Kinder testen ihre Grenzen aus. Das ist allseits bekannt. Doch nur wer selbst Kinder hat, weiß was dies bedeutet. Mein kleiner Grenzgänger ist wirklich unermüdlich. Täglich wird trainiert. Täglich werden Erolge und Misserfolge verbucht. Kein Tag ohne ein neues wagemutiges Erlebnis. Diese Ausdauer, Motivation und Wissbegierde würde ich ja als Mutter durchaus begrüßen, wäre ich nicht der Grenzensetzer, der Trainingsplatz und daraus resultierend zitterndes Nervenbündel selbst.

"Nein, in der Früh schau bitte nicht Fernsehen. Das wühlt dich immer so auf." Wie als wenn er es nicht gehört hätte, drückt er auf ON bei der TV-Bedienung. Schon dröhnen "Superturtels", "Typisch Andy" oder ein andere Zeichentrick-Schwachsinn auf mich ein. "Niclas, hast du mich nicht gehört?" frage ich. Keine Reaktion. Ich stelle mich vor der Fernseher, so dass er nichts mehr sieht. "Bitte dreh ab," meine Stimme ist schon schärfer. "Das sind aber die Supertööörtels, Suuuuuuupertörtels, ..." Niclas beginnt den Refrain zu singen und springt dabei auf dem Sofa auf und ab. Ein Blick auf die Uhr. Wir sollten seit 5 Minuten das Haus verlassen haben. "Deine Socken liegen noch am Bett. Niclas zieh dich fertig an," versuche ich den nächsten Anlauf. "Gleich.

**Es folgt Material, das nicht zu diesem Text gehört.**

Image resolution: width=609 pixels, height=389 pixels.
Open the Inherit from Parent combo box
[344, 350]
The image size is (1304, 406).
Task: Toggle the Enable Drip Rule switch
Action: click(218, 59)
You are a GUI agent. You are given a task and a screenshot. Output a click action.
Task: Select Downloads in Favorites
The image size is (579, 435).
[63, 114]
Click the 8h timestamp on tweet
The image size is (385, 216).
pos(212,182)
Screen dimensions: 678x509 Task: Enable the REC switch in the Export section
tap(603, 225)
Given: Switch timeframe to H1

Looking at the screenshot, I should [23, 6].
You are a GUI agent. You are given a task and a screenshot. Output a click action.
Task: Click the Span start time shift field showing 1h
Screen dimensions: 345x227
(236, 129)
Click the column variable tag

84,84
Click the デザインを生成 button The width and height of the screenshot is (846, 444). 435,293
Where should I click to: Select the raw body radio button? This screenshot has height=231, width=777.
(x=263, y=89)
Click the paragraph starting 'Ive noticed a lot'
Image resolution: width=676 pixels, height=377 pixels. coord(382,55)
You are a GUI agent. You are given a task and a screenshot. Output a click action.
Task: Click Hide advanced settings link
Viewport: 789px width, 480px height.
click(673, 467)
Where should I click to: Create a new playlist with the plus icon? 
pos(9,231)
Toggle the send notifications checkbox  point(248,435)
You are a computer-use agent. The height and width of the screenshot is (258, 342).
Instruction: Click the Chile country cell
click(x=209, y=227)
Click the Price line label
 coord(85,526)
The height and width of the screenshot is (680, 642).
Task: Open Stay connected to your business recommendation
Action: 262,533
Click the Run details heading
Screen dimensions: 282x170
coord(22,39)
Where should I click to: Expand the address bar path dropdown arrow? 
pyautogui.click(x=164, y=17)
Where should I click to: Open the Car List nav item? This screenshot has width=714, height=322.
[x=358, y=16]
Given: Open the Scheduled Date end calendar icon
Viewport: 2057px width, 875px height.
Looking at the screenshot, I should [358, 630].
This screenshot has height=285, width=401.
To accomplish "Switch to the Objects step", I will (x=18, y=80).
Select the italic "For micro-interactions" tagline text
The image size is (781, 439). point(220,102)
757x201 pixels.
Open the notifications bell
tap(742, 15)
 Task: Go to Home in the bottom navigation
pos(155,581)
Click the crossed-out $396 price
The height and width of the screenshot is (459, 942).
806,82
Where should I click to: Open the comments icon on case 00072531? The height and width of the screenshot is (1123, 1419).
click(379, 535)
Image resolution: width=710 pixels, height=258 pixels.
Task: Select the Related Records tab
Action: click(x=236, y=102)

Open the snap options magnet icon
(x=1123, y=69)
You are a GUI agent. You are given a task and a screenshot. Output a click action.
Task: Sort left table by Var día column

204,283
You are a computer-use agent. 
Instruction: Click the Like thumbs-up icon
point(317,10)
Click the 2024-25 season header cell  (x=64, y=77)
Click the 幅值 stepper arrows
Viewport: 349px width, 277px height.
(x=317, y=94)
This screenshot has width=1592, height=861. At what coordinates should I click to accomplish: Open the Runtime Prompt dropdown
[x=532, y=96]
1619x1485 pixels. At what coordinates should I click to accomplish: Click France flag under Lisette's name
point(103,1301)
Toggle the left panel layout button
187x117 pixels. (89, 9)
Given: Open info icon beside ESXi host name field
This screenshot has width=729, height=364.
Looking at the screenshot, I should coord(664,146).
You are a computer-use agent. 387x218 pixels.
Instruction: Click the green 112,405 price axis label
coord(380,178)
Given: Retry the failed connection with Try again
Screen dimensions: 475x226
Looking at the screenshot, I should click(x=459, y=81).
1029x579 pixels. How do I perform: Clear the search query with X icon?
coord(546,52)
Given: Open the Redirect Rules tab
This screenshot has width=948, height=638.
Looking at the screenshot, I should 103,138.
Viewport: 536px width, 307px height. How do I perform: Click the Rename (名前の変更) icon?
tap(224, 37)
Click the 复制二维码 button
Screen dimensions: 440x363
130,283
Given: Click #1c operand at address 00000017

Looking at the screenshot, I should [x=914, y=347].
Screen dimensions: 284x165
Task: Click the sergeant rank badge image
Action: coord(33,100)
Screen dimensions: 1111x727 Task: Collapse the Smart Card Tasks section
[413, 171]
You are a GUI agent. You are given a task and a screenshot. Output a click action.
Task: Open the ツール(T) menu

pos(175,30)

Ich muss das noch fertig anschauen," antwortet er - im selben Ton, wie ich es mache, wenn ich noch etwas zu tun habe und er mich weglotsen will. Wut steigt in mir auf. Er legt sein Köpfchen schief und legt denselben hämischen Grinser wie sein Vater auf. Jetzt ist es aus. Ich drehe den TV ab, nehme dem kreischenden Kind die Fernbedienung weg und schleife ihn ins Kinderzimmer.
"Zieh die Socken an," befehle ich.
"Du bist so gemein," schluchzt er und dicke Krokodilstränen laufen ihm die Wangen hinab.
"Warum weinst du denn jetzt? Wir müssen los. Du musst in den Kindergarten und ich in die Arbeit."
"Nie darf ich das tun was ich will," schnieft er nochmals, während er endlich seine Benjamin-Blümchen-Socken anzieht. Ich werde nachdenklich, doch ein Blick auf meine Uhr holt mich aus dem Gedankenwirrwarr über Unbeschwertheit, Kindheit und mütterliche Macht wieder zurück. Als wir im Auto sitzen, fällt der erste Stress von mir ab. Geschafft! Jetzt läuft alles wieder nach Plan. Nicht mal der "Supertööööööörtl"-Gesang von Niclas kann mich jetzt mehr aus der Ruhe bringen.